You must enable JavaScript to view this site.
This site uses cookies. By continuing to browse the site you are agreeing to our use of cookies. Review our legal notice and privacy policy for more details.
Close
Homepage > Regions / Countries > Europe > Balkans > Macedonia > Prospective poll turns up Macedonia heat

Prospective poll turns up Macedonia heat

Nicholas Whyte, European Voice  |   1 Sep 2004

MACEDONIA’S peace process, which has brought stability to the small Balkan state since the end of the 2001 conflict, hit an unexpected snag last week when opposition parties succeeded in gathering enough signatures to trigger a referendum on the most sensitive of the outstanding issues: the revision of local government boundaries.

The Ohrid Agreement, signed just over three years ago, brought an end to the revolt of the country’s Albanian minority. Most of the provisions of the agreement – a new census, constitutional reform, integration of minorities into the security services, improved provision for higher education – have now been implemented.
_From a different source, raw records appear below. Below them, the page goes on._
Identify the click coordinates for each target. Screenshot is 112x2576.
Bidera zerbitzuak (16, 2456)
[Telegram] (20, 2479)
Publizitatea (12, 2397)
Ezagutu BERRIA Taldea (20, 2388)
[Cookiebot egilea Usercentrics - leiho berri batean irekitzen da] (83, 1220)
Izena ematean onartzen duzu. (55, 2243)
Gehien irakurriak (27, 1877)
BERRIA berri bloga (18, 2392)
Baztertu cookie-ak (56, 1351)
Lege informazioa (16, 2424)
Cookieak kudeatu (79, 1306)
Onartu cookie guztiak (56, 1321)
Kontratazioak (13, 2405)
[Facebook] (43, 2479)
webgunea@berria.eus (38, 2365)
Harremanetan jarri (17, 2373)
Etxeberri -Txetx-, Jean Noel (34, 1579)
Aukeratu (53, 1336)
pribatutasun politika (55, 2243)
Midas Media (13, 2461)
In addition, the political representatives of the 2001 rebels are now included in the Macedonian government in the form of the Democratic Union for Integration, a political party led by former insurgent leader Ali Ahmeti.
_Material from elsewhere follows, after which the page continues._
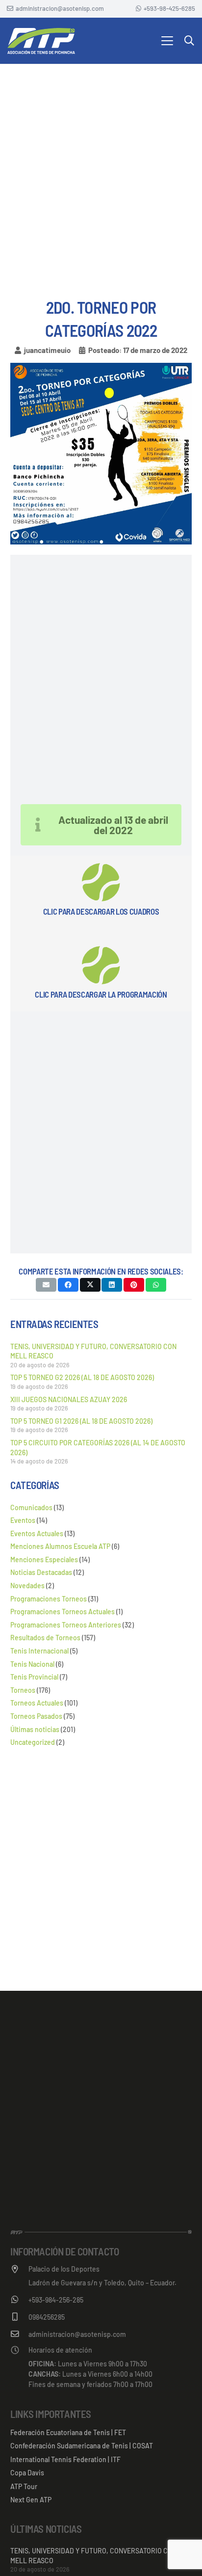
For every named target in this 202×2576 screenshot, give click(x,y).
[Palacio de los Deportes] (19, 2269)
The Macedonian political system passed two important tests earlier this year. The death of President Boris Trajkovski in a plane crash meant an unexpected presidential election, won reasonably fairly by outgoing Prime Minister Branko Crvenkovski. And the explosion of violence in neighbouring Kosovo in mid-March had almost no spillover into Macedonia.

Crvenkovski and his successor as prime minister, Hari Kostov, felt that the time was right to submit a formal application for membership of the European Union. Macedonia is the third of the six former Yugoslav republics to do so, after Slovenia, which has now joined the Union, and Croatia, which got the green light earlier this year for negotiations to begin. Macedonia was also the first of the Western Balkan countries to sign a stabilization and association agreement with the European Union, and so far the only one to have had the agreement fully ratified.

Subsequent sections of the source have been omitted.